### Task
Only the lines from the one with "Viewport: 183px width, 151px height." to the end of the data below should be given again, exactly, with both ends included and pictures omitted.

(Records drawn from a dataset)
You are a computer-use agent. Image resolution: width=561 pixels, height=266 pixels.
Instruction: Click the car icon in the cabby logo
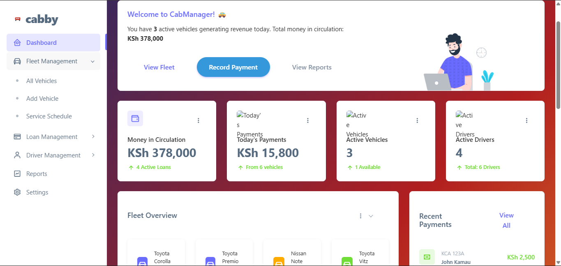pyautogui.click(x=17, y=18)
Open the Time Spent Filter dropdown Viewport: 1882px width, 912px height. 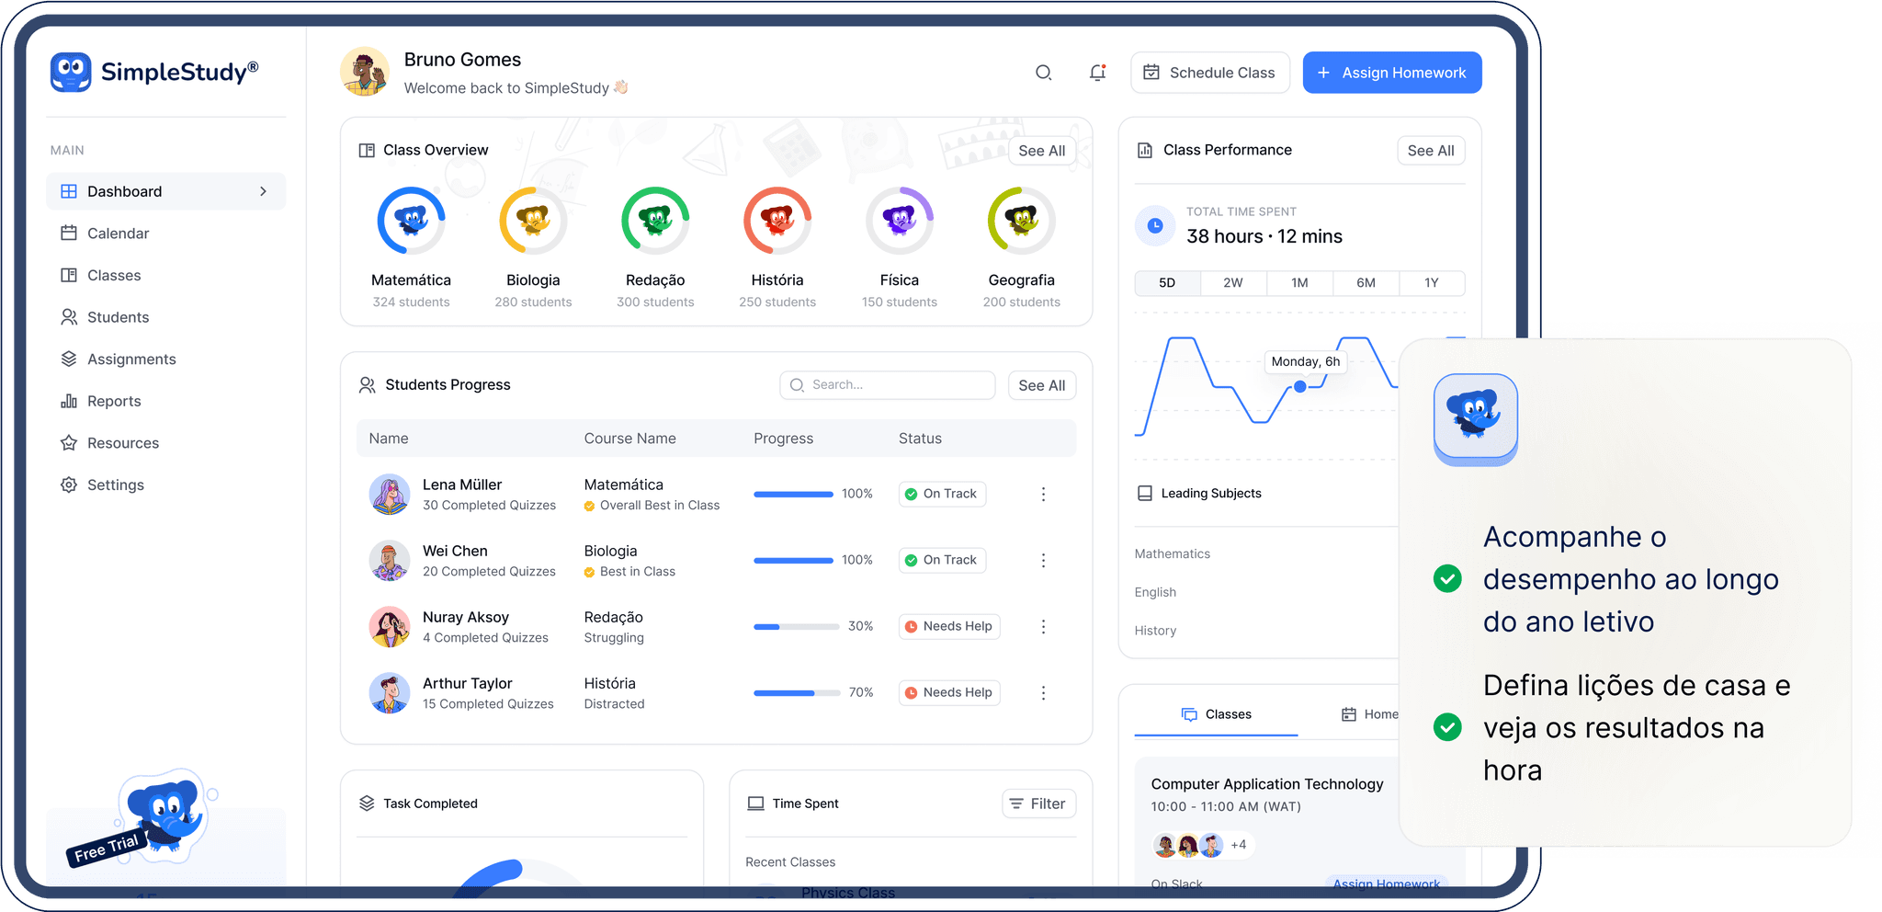[1038, 804]
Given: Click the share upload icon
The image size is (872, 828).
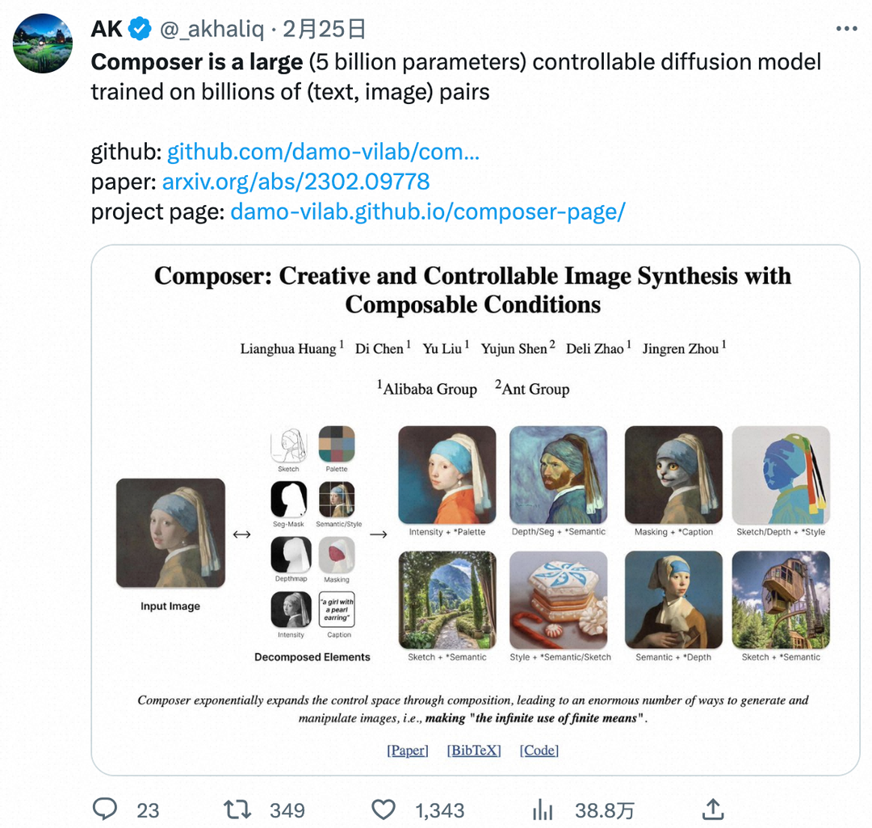Looking at the screenshot, I should (x=714, y=809).
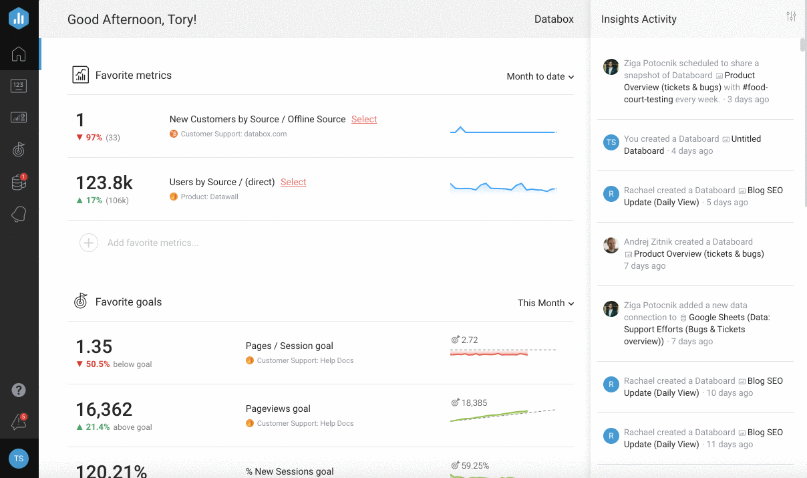Open the Pages / Session goal row
The width and height of the screenshot is (807, 478).
point(289,346)
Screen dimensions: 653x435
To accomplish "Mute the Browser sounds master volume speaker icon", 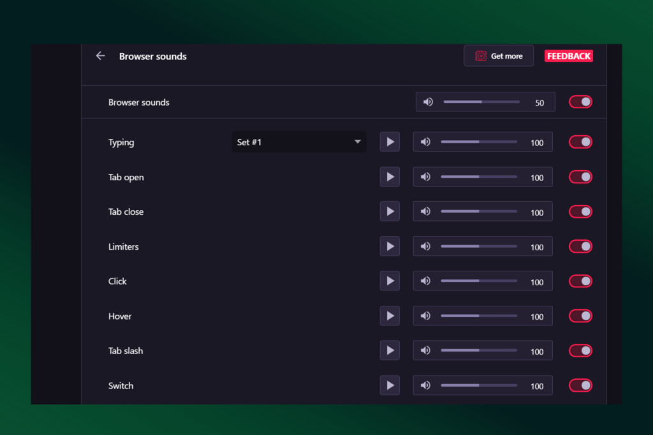I will (427, 101).
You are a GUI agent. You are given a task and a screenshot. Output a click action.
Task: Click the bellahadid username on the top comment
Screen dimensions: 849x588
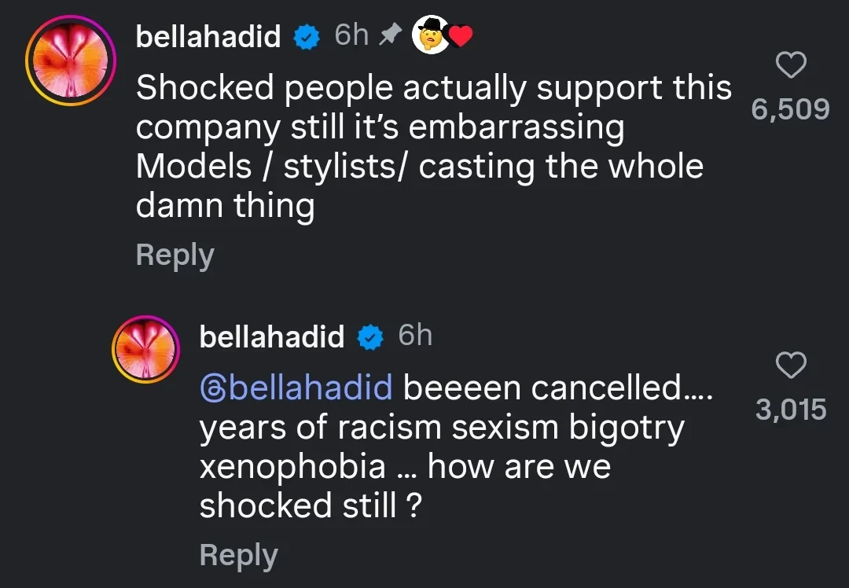click(208, 36)
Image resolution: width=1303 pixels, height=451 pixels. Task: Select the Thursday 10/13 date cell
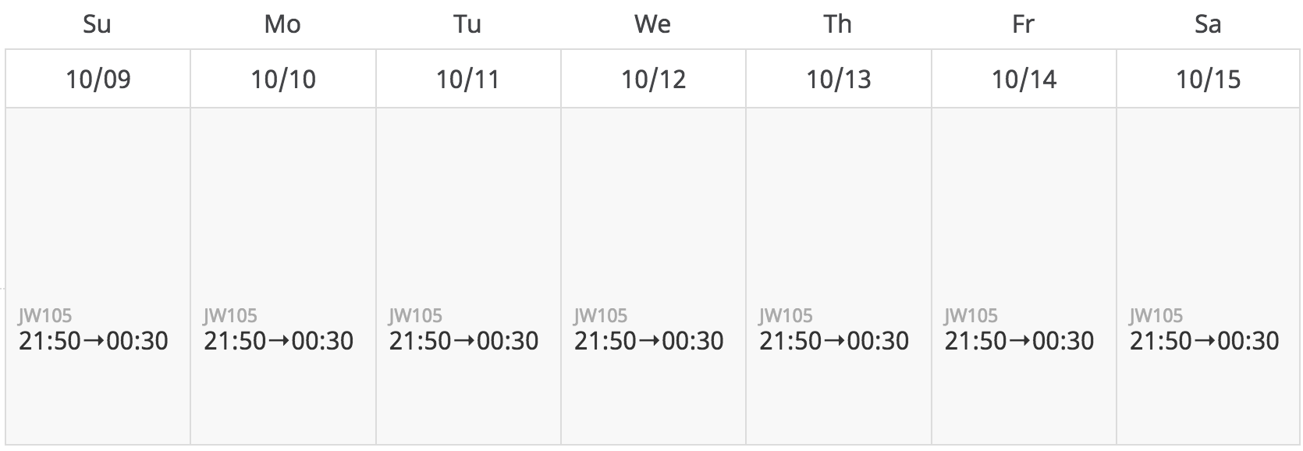tap(839, 79)
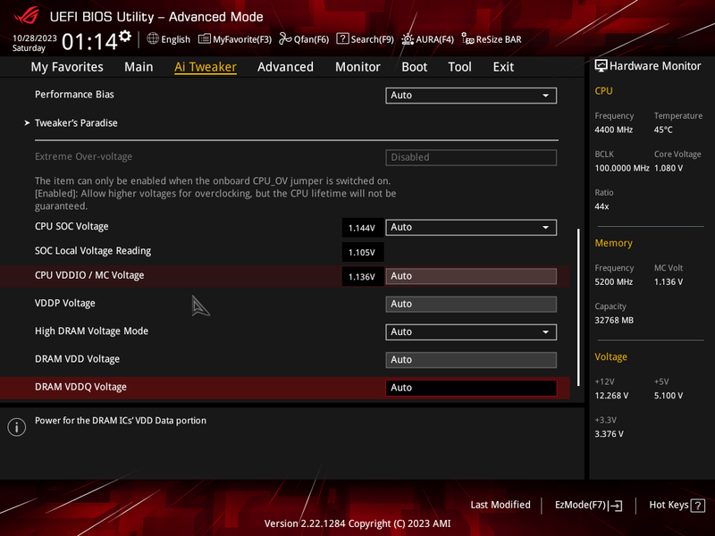Open AURA(F4) lighting options
This screenshot has width=715, height=536.
click(x=427, y=39)
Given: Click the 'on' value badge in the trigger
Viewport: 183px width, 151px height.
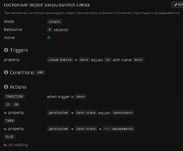Looking at the screenshot, I should point(108,60).
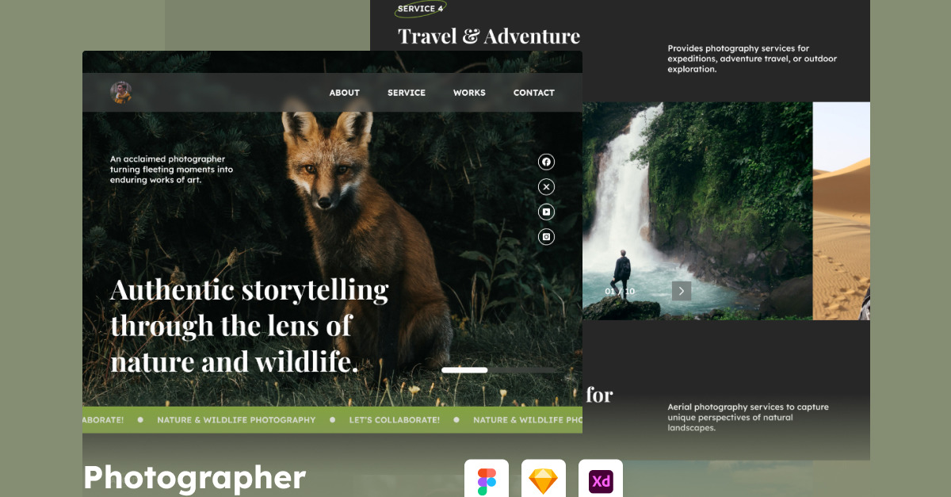The width and height of the screenshot is (951, 497).
Task: Click the Facebook social icon
Action: [x=546, y=162]
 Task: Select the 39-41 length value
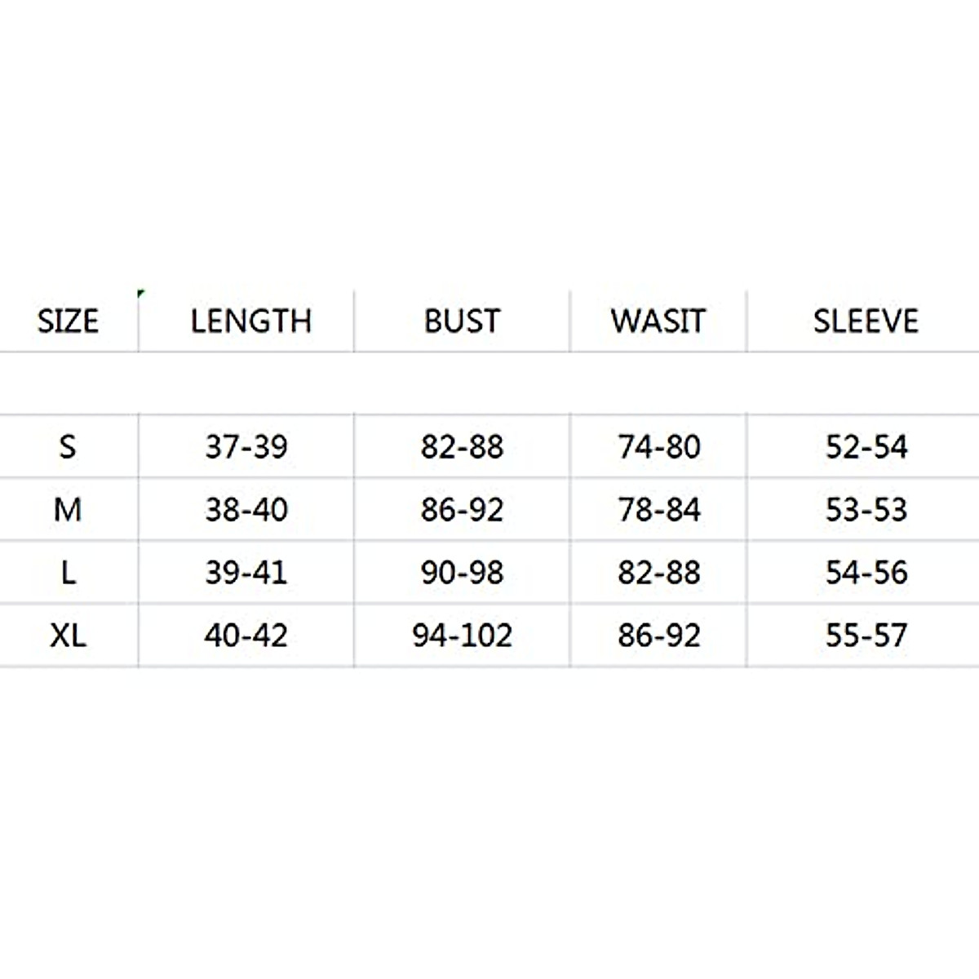coord(246,573)
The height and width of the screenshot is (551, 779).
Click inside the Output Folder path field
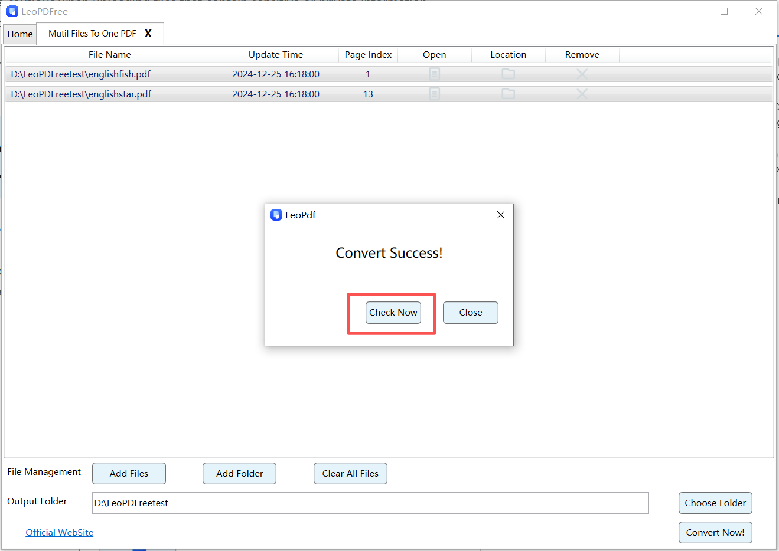370,503
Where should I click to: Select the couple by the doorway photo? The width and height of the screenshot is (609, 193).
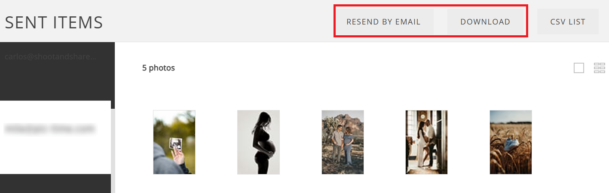[426, 142]
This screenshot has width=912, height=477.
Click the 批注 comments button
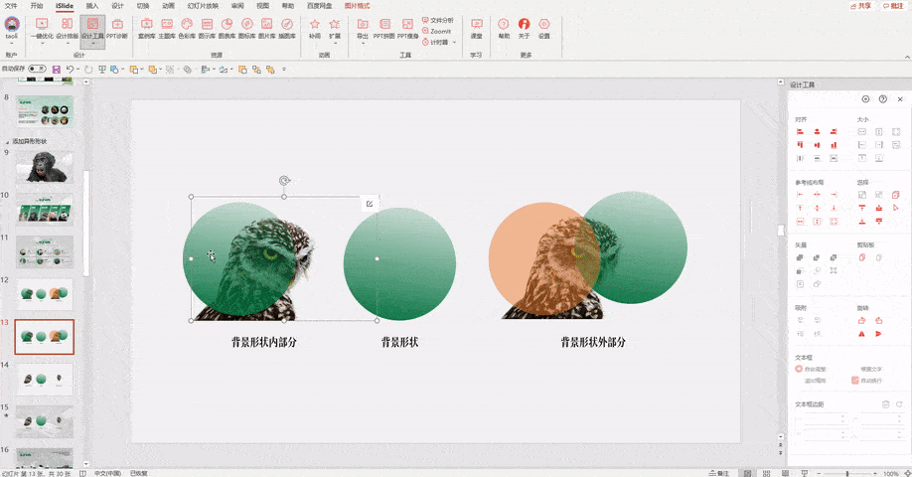(x=893, y=5)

### Exercise solution
Viewport: 183px width, 151px height.
Looking at the screenshot, I should point(108,60).
The width and height of the screenshot is (951, 497).
Task: Click the Facebook social icon
Action: [x=546, y=162]
 Task: Select the 39-41 length value
coord(246,573)
The height and width of the screenshot is (551, 779).
Click inside the Output Folder path field
370,503
Where should I click to: Select the couple by the doorway photo? The width and height of the screenshot is (609, 193).
[426, 142]
This screenshot has width=912, height=477.
Click the 批注 comments button
(x=893, y=5)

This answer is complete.